### Task to complete
Return exactly the lines of the records below, starting at the line that contains "Image resolution: width=1043" and ending at the line that contains "Given: Click the China flag icon", with both of those lines kept.

(Excerpts from a dataset)
※ ※ ※

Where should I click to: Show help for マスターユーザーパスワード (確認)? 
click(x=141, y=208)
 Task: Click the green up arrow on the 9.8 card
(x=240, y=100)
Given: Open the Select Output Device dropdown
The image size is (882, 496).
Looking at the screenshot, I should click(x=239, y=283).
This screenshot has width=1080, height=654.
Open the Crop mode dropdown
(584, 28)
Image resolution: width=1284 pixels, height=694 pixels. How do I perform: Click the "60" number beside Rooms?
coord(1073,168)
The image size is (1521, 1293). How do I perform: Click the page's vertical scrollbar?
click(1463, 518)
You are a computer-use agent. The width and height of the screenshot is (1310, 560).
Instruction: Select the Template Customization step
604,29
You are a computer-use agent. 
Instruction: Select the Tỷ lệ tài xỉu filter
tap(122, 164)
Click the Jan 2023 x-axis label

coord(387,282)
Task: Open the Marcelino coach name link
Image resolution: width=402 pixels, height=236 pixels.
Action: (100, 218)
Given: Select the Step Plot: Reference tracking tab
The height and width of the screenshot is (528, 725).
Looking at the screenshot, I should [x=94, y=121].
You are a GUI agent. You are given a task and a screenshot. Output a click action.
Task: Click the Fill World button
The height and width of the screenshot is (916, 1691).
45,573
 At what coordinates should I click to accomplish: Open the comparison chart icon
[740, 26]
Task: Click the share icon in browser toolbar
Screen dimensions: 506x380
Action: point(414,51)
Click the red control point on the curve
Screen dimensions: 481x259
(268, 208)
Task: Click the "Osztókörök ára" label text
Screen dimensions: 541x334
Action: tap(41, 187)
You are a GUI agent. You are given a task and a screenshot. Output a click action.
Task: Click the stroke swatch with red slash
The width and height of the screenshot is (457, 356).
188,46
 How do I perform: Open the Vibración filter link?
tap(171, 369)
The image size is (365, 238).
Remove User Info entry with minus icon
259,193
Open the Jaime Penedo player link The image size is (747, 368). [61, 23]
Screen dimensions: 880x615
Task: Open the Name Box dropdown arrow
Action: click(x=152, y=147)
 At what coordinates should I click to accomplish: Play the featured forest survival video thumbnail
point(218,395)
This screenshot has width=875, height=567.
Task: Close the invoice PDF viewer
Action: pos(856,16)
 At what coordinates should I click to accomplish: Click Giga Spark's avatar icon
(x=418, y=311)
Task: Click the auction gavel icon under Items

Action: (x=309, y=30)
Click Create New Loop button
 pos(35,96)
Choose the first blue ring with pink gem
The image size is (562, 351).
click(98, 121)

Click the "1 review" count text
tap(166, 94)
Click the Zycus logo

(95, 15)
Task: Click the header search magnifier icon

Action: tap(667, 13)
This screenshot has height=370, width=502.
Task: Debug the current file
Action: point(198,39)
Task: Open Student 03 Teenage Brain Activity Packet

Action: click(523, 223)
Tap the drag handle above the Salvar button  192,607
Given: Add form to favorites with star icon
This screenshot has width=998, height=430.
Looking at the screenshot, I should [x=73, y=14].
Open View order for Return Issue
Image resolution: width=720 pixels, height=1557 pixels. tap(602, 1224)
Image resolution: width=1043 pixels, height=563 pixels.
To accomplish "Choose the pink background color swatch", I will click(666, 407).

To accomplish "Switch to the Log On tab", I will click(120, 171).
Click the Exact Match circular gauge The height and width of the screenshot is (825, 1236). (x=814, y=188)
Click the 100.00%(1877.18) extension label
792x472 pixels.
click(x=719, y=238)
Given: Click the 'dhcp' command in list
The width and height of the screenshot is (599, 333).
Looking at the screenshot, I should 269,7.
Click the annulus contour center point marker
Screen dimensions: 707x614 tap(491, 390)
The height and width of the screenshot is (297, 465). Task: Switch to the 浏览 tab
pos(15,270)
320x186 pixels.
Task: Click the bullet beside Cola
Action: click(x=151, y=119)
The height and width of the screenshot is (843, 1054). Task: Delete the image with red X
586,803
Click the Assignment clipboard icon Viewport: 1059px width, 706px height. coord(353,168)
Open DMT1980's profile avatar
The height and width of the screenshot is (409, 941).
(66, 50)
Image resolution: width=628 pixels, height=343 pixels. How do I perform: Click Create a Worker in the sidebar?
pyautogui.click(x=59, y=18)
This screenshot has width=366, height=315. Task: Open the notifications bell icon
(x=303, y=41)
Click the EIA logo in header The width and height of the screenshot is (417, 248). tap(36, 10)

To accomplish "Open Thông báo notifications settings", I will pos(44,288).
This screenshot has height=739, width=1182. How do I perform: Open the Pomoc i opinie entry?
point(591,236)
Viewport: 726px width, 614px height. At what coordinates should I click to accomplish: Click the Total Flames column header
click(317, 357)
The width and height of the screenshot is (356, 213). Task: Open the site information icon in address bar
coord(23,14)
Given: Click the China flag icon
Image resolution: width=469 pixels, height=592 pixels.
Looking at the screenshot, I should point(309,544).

※ ※ ※

### Task answer
Image resolution: width=1043 pixels, height=563 pixels.
To accomplish "Choose the pink background color swatch", I will click(666, 407).

To accomplish "Switch to the Log On tab", I will click(120, 171).
Click the Exact Match circular gauge The height and width of the screenshot is (825, 1236). (x=814, y=188)
Click the 100.00%(1877.18) extension label
792x472 pixels.
click(x=719, y=238)
Given: Click the 'dhcp' command in list
The width and height of the screenshot is (599, 333).
Looking at the screenshot, I should 269,7.
Click the annulus contour center point marker
Screen dimensions: 707x614 tap(491, 390)
The height and width of the screenshot is (297, 465). Task: Switch to the 浏览 tab
pos(15,270)
320x186 pixels.
Task: Click the bullet beside Cola
Action: click(x=151, y=119)
The height and width of the screenshot is (843, 1054). Task: Delete the image with red X
586,803
Click the Assignment clipboard icon Viewport: 1059px width, 706px height. coord(353,168)
Open DMT1980's profile avatar
The height and width of the screenshot is (409, 941).
(66, 50)
Image resolution: width=628 pixels, height=343 pixels. How do I perform: Click Create a Worker in the sidebar?
pyautogui.click(x=59, y=18)
This screenshot has width=366, height=315. Task: Open the notifications bell icon
(x=303, y=41)
Click the EIA logo in header The width and height of the screenshot is (417, 248). tap(36, 10)

To accomplish "Open Thông báo notifications settings", I will pos(44,288).
This screenshot has height=739, width=1182. How do I perform: Open the Pomoc i opinie entry?
point(591,236)
Viewport: 726px width, 614px height. At what coordinates should I click to accomplish: Click the Total Flames column header
click(317, 357)
The width and height of the screenshot is (356, 213). Task: Open the site information icon in address bar
coord(23,14)
Given: Click the China flag icon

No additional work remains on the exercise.